▶ [How to complete this task]: Return exactly the lines from the one that contains "Task: Open the Tools page" up to the last line of the listing, and nothing else.

Records to process section start

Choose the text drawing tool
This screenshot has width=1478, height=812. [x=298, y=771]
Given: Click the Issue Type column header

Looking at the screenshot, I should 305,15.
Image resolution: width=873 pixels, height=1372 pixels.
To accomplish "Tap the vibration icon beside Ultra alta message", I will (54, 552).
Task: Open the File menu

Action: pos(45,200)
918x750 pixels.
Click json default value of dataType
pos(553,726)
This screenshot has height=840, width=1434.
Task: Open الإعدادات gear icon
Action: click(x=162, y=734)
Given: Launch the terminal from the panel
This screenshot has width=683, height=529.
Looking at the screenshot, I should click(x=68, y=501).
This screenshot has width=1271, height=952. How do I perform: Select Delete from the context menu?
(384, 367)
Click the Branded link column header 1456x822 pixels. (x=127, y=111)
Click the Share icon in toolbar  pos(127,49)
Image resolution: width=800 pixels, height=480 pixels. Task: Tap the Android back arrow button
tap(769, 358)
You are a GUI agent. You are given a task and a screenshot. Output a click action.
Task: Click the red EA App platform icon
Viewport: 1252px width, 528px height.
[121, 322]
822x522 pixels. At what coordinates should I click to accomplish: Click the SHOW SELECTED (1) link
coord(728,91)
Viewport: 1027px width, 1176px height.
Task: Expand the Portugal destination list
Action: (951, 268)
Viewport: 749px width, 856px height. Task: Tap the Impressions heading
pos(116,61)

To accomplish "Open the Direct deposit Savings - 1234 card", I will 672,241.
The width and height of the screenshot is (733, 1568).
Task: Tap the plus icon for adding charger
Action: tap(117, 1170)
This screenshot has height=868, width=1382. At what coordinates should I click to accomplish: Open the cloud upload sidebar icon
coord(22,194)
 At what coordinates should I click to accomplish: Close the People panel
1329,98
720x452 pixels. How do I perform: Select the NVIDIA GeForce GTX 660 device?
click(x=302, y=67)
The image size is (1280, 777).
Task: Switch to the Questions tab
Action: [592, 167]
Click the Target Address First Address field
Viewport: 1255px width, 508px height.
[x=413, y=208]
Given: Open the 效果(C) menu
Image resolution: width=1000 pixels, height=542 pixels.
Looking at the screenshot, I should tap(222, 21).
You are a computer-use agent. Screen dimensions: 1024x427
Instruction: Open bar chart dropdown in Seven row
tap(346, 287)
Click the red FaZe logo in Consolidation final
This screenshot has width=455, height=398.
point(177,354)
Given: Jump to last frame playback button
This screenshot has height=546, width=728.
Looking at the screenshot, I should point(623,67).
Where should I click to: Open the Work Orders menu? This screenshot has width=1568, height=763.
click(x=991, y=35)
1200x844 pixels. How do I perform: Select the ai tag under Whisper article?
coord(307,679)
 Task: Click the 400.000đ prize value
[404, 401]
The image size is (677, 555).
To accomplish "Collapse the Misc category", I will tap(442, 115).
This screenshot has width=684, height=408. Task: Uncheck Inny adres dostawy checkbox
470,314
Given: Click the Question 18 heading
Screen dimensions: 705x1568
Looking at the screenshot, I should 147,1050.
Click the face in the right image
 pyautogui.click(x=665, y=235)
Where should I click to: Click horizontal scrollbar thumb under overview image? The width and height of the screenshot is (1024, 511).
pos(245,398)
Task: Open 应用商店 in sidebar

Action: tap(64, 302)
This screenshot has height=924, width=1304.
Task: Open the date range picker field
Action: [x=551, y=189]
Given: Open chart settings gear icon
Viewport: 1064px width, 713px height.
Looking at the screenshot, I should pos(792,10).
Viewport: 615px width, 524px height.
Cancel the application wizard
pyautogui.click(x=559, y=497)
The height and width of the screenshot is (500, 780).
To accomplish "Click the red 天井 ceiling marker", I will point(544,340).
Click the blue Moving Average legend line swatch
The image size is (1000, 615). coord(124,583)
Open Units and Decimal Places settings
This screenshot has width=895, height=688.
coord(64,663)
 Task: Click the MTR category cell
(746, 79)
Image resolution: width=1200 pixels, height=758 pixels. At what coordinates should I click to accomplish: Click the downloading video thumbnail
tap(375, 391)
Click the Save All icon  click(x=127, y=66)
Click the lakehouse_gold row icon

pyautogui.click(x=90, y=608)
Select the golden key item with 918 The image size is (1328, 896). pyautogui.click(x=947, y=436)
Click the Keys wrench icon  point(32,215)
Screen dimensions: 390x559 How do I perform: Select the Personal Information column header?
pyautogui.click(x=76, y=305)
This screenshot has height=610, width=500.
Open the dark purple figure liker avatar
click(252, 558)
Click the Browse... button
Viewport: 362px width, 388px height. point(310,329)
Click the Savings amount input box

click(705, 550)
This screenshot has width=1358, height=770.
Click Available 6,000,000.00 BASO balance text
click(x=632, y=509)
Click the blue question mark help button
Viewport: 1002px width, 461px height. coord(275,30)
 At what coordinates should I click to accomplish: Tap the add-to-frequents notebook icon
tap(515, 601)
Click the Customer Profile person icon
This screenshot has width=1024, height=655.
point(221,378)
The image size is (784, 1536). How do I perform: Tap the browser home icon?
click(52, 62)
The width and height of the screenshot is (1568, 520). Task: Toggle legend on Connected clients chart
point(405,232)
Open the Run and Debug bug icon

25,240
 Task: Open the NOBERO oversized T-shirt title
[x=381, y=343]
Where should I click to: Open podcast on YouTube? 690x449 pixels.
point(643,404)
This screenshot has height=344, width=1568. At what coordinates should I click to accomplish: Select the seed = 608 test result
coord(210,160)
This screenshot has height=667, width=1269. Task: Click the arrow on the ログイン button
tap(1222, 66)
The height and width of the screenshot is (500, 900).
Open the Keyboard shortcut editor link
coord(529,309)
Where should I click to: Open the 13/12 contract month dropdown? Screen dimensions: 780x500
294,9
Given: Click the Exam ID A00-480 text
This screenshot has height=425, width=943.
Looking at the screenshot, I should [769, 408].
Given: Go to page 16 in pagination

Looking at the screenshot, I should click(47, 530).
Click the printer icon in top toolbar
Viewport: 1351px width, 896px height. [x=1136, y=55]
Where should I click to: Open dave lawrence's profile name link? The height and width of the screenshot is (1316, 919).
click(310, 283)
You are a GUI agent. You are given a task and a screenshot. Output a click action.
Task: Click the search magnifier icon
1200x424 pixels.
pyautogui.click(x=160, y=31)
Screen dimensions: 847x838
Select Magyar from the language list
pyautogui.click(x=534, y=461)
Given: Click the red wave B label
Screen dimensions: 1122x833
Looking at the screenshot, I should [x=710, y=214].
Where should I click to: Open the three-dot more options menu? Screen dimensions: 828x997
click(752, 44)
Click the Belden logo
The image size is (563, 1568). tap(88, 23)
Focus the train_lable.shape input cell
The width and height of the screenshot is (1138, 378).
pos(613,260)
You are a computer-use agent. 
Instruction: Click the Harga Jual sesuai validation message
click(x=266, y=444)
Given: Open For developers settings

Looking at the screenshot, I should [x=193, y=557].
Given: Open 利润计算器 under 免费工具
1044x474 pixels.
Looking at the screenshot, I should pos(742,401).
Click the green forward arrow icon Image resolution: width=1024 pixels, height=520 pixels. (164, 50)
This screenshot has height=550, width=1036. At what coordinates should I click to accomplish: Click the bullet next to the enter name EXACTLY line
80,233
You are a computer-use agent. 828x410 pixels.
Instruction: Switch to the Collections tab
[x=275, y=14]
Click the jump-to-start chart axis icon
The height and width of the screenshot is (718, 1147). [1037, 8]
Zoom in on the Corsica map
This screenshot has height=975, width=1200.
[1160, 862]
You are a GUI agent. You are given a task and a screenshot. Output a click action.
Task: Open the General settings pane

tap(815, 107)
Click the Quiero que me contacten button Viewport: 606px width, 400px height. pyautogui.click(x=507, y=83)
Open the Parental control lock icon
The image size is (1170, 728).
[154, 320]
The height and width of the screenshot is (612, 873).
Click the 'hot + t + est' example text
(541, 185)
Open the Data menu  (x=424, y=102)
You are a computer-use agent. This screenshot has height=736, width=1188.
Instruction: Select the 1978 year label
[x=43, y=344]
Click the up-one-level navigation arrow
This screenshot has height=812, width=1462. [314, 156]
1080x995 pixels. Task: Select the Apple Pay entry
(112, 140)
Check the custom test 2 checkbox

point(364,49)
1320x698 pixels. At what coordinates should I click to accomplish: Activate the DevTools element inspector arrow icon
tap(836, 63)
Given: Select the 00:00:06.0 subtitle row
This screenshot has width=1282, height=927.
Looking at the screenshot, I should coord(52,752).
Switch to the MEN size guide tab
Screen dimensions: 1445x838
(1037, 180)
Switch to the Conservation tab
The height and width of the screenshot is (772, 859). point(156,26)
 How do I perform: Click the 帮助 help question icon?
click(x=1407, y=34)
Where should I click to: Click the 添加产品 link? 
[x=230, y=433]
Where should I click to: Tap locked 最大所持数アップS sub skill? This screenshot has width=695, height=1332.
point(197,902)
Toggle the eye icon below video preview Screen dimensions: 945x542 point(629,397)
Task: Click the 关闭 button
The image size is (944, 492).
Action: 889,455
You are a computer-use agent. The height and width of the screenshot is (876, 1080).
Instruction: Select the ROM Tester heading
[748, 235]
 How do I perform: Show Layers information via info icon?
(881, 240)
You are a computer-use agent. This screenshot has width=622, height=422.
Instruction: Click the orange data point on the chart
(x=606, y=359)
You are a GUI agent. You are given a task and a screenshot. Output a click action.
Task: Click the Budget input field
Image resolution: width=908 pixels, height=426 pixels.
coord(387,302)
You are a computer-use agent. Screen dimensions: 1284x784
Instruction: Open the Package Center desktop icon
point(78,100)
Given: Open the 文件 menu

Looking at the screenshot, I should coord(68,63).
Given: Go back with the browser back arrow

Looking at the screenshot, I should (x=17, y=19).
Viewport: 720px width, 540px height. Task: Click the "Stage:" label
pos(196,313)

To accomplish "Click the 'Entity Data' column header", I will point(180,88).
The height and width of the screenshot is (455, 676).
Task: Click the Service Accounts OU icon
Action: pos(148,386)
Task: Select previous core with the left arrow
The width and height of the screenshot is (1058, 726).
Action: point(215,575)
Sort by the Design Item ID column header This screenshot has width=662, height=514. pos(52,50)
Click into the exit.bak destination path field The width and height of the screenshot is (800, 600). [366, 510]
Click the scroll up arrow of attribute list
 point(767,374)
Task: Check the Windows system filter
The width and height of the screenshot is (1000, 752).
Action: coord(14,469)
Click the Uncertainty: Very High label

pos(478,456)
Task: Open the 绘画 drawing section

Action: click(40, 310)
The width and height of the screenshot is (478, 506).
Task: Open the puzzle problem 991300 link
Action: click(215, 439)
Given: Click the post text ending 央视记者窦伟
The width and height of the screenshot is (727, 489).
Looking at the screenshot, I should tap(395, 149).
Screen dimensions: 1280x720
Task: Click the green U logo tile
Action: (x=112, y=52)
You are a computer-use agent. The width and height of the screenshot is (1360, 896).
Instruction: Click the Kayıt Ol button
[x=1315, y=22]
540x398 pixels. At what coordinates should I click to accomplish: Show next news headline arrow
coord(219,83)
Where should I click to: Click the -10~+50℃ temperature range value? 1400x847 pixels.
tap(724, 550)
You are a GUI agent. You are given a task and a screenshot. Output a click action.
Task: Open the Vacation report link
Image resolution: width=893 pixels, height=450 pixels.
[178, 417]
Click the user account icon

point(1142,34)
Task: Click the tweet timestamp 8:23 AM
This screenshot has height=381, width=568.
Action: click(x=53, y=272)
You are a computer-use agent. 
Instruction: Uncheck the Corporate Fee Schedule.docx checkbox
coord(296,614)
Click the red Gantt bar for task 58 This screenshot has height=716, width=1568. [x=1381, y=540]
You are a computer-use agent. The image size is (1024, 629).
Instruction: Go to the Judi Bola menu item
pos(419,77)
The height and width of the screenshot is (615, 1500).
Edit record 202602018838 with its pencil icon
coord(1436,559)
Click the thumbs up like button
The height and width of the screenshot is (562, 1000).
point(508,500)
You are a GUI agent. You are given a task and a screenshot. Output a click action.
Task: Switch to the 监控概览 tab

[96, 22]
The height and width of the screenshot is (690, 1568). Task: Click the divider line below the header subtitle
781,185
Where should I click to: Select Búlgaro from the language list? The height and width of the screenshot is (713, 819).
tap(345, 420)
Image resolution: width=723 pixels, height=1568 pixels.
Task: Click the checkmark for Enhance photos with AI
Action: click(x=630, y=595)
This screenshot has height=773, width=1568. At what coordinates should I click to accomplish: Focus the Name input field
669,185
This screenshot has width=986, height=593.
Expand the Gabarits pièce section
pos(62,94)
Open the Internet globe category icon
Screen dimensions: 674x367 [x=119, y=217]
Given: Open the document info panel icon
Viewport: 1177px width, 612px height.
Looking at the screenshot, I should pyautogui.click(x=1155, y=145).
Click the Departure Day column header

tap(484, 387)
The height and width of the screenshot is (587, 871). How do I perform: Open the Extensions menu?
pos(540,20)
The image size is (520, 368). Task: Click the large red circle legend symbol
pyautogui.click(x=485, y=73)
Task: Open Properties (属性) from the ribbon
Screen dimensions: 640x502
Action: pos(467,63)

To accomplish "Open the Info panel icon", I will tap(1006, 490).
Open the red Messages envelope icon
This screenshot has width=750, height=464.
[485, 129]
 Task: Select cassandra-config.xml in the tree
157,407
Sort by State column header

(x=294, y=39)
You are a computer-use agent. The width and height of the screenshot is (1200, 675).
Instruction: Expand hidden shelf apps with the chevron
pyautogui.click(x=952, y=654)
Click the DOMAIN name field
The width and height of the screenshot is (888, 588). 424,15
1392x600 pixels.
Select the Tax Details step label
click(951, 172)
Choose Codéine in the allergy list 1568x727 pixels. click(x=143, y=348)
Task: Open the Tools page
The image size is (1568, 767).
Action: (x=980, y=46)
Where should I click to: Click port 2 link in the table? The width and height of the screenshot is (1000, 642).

Records to process section end

▶ [Expected answer]:
Task: Open the Tools page
The image size is (1568, 767).
Action: (x=980, y=46)
Where should I click to: Click port 2 link in the table? The width and height of the screenshot is (1000, 642).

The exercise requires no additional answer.